To introduce points, lines, planes and just the general notion of undefined terms in Geometry, I like to start with a game of Socratic questioning. Usually students give the background on Socrates, and we talk a little about his life and how he operated.
Then I divide the class into pairs, one as “the explainer” and one as “the questioner” and write a question on the board such as: “What is a rectangle?”
Here are the rules:
1) the explainer must make a good-faith attempt to explain the concept at hand
2) the questioner must ask a question designed to expose a flaw in the definition or to frustrate the explainer
3) Neither player can give up. No matter how good the explanation, the questioner must find something to question, and no matter how annoying the question, the explainer must try to answer it.

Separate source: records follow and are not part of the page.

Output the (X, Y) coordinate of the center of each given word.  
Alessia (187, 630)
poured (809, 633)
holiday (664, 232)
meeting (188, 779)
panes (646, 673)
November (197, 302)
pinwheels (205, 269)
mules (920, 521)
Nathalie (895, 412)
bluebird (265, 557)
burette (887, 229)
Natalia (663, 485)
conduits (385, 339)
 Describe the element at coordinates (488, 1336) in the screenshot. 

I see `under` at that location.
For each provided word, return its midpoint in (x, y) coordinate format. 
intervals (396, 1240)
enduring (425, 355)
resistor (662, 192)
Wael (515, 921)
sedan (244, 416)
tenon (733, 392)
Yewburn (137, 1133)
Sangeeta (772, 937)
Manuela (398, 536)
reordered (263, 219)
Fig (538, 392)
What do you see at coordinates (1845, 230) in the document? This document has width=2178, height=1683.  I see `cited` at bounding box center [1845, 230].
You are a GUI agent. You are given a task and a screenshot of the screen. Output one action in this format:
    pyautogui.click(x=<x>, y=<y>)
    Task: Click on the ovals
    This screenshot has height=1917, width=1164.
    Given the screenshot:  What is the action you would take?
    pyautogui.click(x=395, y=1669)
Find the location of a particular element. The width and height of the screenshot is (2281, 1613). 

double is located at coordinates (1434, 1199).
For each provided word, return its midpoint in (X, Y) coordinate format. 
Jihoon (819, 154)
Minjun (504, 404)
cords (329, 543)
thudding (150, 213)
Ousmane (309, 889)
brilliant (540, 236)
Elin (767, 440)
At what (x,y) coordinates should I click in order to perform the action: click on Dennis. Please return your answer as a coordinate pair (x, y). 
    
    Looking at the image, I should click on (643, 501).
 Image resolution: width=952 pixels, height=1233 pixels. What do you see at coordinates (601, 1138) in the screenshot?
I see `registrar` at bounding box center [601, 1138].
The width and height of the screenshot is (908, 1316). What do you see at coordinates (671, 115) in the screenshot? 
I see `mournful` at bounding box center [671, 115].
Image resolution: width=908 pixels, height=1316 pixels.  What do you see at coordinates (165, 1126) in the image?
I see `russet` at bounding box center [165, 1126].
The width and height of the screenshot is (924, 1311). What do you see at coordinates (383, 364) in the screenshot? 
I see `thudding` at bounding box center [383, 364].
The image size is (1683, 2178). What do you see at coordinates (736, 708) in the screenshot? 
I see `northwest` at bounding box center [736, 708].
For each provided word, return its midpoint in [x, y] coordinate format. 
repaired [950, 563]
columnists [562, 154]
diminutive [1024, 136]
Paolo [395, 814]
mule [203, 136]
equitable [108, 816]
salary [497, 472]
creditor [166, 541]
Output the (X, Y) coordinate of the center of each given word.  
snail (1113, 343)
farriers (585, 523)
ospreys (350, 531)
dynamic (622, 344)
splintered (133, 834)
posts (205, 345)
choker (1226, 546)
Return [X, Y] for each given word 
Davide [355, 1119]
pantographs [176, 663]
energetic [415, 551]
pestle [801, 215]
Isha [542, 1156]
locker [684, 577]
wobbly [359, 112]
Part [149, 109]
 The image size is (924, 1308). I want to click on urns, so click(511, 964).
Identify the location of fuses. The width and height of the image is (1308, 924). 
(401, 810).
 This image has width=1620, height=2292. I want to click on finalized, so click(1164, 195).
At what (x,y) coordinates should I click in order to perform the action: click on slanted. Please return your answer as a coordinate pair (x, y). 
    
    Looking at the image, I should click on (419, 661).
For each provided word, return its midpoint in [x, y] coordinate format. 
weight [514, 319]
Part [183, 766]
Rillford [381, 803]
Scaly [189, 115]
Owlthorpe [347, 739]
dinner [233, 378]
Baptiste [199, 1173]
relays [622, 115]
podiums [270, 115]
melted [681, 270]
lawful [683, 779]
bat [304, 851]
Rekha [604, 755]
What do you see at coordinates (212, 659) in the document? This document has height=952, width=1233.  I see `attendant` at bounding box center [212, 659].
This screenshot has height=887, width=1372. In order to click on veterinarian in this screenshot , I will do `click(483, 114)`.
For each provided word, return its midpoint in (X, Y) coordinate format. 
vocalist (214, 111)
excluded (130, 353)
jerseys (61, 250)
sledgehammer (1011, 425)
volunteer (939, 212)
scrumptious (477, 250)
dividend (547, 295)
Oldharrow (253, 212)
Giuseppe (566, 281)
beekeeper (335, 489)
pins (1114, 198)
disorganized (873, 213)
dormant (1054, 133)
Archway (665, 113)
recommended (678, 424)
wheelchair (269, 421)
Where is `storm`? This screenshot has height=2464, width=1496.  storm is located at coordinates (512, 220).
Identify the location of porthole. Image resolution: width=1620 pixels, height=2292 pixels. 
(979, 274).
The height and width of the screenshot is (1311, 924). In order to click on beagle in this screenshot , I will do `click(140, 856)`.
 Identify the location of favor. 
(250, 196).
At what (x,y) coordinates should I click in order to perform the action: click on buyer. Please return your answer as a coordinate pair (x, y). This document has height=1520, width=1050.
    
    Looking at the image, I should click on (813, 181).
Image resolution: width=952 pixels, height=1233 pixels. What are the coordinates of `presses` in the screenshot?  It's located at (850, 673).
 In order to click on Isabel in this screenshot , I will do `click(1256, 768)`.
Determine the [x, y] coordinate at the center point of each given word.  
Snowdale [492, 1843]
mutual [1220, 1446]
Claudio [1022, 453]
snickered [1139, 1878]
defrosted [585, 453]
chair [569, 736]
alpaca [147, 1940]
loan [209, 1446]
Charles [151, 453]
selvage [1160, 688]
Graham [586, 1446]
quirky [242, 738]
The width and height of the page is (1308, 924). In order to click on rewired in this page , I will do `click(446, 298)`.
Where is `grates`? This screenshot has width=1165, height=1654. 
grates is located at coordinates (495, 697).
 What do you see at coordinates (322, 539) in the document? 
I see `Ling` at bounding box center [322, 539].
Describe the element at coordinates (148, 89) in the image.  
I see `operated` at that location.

After a few minutes, I have the class vote on which role they thought did a better job, then we share some of the more frustrating questions that were asked. This is usually awesome, as the questions will range from the completely off-the-wall to the remarkably-apposite-to-the-lesson. “What is space?” “What is a point?” “What is a thing?” “What is a shape?”
We usually play four rounds, switching roles each time. The first two rounds I use actual defined objects (rectangle, circle, square, etc.), while the last two rounds I go with “What is a line?” and “What is a point?” The proportion of the class who thinks the explainer “won” goes sharply down in rounds 3 and 4.
I use this to talk about the four basic types of mathematical statement: Undefined Term, Definition, Axiom/Postulate, and Theorem, and show how definitions are based on undefined terms.
I played a game with a student where I asked: “What is a point?” and he said, “Don’t make me answer that, give me something else.” I let him pick what he wanted to explain, and showed how in a few questions, I could get him right back to “What is a point?”
Try this out with your classes — loads of fun, starts the year off well, and really gets students thinking about definitions in a more precise way.